Participants were excluded if they had decompensated diseases of the lung or liver, heart failure, end-stage renal disease, active malignancy, secondary hypertension, secondary dyslipidemia, or were pregnant during the study period. Participants related to other enrolled participants up to 3rd degree of consanguinity were also excluded.
Participants are labeled as CCB poor responders (cases) if they still have high blood pressure (systolic BP greater than or equal to 140 mm Hg or diastolic BP greater than or equal to 90 mm Hg) on monitoring or on follow-up despite being on maximum dose of CCBs, either as monotherapy or as part of a multiple antihypertensive regimen.
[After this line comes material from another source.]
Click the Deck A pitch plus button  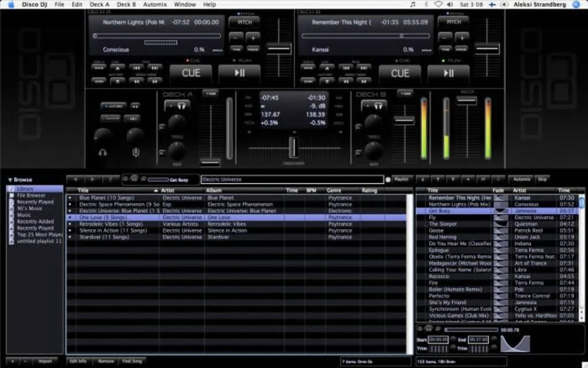coord(253,37)
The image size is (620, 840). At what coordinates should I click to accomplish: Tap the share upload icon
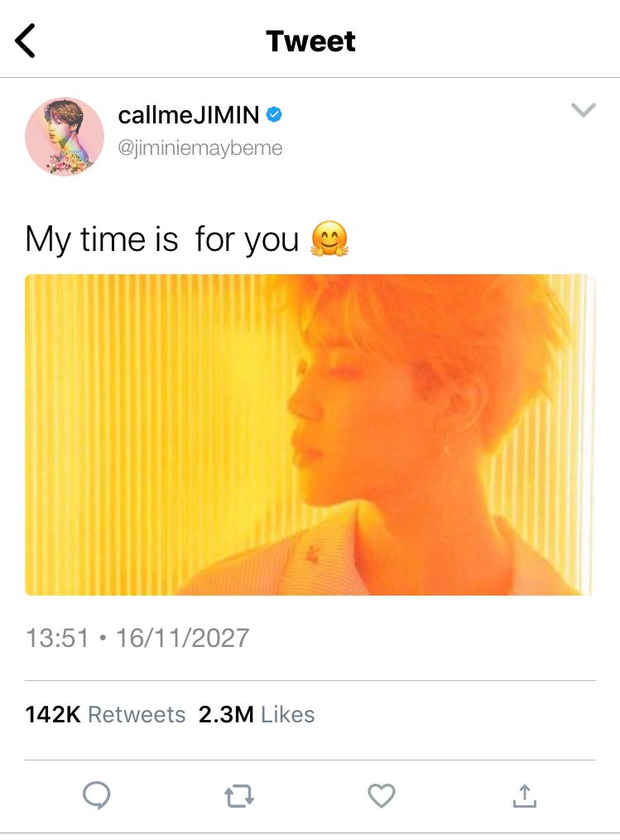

Participants are considered CCB responders (controls) if their blood pressure readings are less than 140/90 mm Hg on monitoring or on follow-up, while on CCB monotherapy. The blood pressure thresholds were based on the definition of hypertension in JNC7.
2.2. Sample size calculation
Sample sizes were computed in the presumed setting of a recessive model to provide the largest sample size estimate, a minimum minor allele frequency of 20% (MAF ≥ 0.20), and an alpha of 0.05, with a case-control ratio of 1:2. The minimum sample size per subgroup was set at 62 cases and 124 controls.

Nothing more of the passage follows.